世界各国から“真面目で勤勉”というイメージを持たれている日本人ですが、そのような印象を与える要因の1つとして「働く姿勢」が挙げられるでしょう。しかし、その姿勢が評価される一方で“働きすぎ”というネガティブなイメージもあることは確かです。最近は日本でも悪しき長時間労働の文化を見直そうと「時短マネジメント」を導入する企業も増えています。今回は時短マネジメントの意義と残業に頼らずに成果を上げる方法について紹介します。

長時間労働が当たり前となっている日本社会

近年でこそ「働き方改革」が注目を浴びるなど、社会全体で体制を変えていこうとする動きはあるものの、依然として遅くまで残業し身を粉にして働くことが美徳であるという考え方は一部企業では根強く残っています。 そうした社会事情は数値にも表れています。2016年3月、独立行政法人労働政策研究・研修機構が発表した「労働時間管理と効率的な働き方に関する調査」「労働時間や働き方のニーズに関する調査」の結果(※1)によると、過去1年間に【1ヶ月の所定外労働時間】が45時間を越えた正社員が1人でもいた企業割合は76.5%でした。 また、2015年1月に日本労働組合総連合会が発表した「労働時間に関する調査」(※2)においても、一般社員の平均残業時間は20.5時間/月、課長クラス以上で28.4時間/月という結果が出ています。これらの結果を鑑みても、現在の日本社会では長時間労働が常態化していることが数字によってはっきりと示されていることがわかります。 ※1:http://www.jil.go.jp/institute/research/2016/documents/0148.pdf ※2:https://www.jtuc-rengo.or.jp/info/chousa/data/20150116.pdf

注目されている時短マネジメントによる業務効率UP

長時間労働が常態化すると、残業することに対して何の疑問も抱かなくなってしまいがちです。しかし、長時間労働にはデメリットはたくさんあれども、明確なメリットは存在しません。労働時間が長くなることで、社員への負荷が大きくなり、健康障害のリスクが高まることはもちろん、集中力低下による生産性の悪化や離職率の増加を招きます。
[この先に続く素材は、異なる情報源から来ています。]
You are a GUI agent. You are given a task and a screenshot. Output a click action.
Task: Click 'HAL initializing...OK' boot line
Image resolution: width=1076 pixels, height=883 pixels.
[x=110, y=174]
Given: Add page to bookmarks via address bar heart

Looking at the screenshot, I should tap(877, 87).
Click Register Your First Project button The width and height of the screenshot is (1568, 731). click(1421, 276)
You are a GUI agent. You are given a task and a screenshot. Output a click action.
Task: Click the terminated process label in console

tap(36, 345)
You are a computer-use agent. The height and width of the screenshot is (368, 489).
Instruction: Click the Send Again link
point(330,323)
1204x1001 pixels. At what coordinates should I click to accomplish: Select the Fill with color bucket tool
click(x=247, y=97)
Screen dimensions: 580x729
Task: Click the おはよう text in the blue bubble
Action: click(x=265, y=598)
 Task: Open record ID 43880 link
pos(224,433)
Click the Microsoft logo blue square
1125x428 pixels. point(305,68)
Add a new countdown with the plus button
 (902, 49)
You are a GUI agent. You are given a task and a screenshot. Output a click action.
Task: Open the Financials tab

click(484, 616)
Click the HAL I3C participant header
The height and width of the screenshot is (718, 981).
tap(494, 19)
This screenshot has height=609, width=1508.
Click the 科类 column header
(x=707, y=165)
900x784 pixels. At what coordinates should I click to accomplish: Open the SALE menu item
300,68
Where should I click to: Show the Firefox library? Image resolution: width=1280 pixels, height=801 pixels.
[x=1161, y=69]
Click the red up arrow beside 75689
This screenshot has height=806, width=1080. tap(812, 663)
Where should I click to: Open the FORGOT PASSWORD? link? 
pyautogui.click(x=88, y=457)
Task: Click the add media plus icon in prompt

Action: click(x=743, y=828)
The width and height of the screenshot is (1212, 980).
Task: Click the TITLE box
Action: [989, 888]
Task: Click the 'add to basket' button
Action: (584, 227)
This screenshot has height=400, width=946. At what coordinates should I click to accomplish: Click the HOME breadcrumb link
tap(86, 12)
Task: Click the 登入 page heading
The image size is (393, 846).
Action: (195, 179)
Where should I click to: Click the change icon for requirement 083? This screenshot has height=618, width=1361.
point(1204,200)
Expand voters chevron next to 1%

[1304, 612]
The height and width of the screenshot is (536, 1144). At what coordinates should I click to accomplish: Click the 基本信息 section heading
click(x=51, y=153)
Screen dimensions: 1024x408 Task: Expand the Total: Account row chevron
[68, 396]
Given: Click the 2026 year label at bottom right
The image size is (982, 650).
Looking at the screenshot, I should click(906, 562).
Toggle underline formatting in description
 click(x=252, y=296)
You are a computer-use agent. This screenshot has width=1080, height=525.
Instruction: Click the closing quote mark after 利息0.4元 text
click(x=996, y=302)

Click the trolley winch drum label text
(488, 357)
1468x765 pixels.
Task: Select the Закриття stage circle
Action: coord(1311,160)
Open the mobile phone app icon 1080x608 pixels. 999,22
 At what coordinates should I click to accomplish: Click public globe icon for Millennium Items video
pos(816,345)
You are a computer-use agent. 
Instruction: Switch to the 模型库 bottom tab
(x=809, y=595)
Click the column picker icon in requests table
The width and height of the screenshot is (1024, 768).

結果として新たな人材採用も困難になり、経営は悪化するという悪循環に陥ることは至極当然の流れでしょう。 そうした残業主体の日本の悪しき伝統を是正する概念として、近年注目を浴びているのが「時短マネジメント」による業務効率の向上です。時短マネジメントがノー残業デーや残業許可制などの仕組みと大きく異なる点は、企業全体のプロジェクトとして成果目標を数字として明確にし、長期的な視野を持って取り組む点です。 具体的には残業が発生する原因を明確にしたうえでプロジェクトチームが分析を行い、やるべきこととやらなくてもいいことに分類。さらにやるべきことをどうすれば無駄なく迅速に行えるかを検討して実行します。そして、成果が出ればそれを全社で共有し、さらにブラッシュアップをします。もちろん個々人が業務効率アップに努めることは大切ですが、組織全体で残業時間を少なくする意識を持つことが何よりも大切です。

残業しなくても同等の成果をあげるために

これまでの業務を改めて見直していくと、やらなくてもいいことに時間を割いていたり、1人でできることを2~3人でやっていたりと多くの無駄が見えてくるでしょう。最たる例は議題のない定例ミーティングです。メンバーが顔を合わせることが目的となっており、協議の必要がないミーティングはすぐに止めることをおすすめします。そうした無駄を1つひとつ洗い出し、改善すべく対策を考えることが時短マネジメントの重要なポイントです。 残業をしなくとも同等の成果を上げ、業務効率を大幅にアップさせることは不可能ではありません。「時間がない」というのは、社会人として真っ当な言い分とは言えないでしょう。できないとあきらめるのではなく、できる方法を考えるのが時短マネジメントの最初の一歩です。 日本でも長時間労働是正の取り組みが真剣に始められています。“長時間働くのが美徳”という日本の企業にありがちな風潮も徐々に変わりつつあるだけに、時短マネジメントを個人においても組織においても取り入れることでいち早くスマートな働き方を実践しましょう。そうすることで仕事もプライベートもより充実した時間が過ごせるはずです。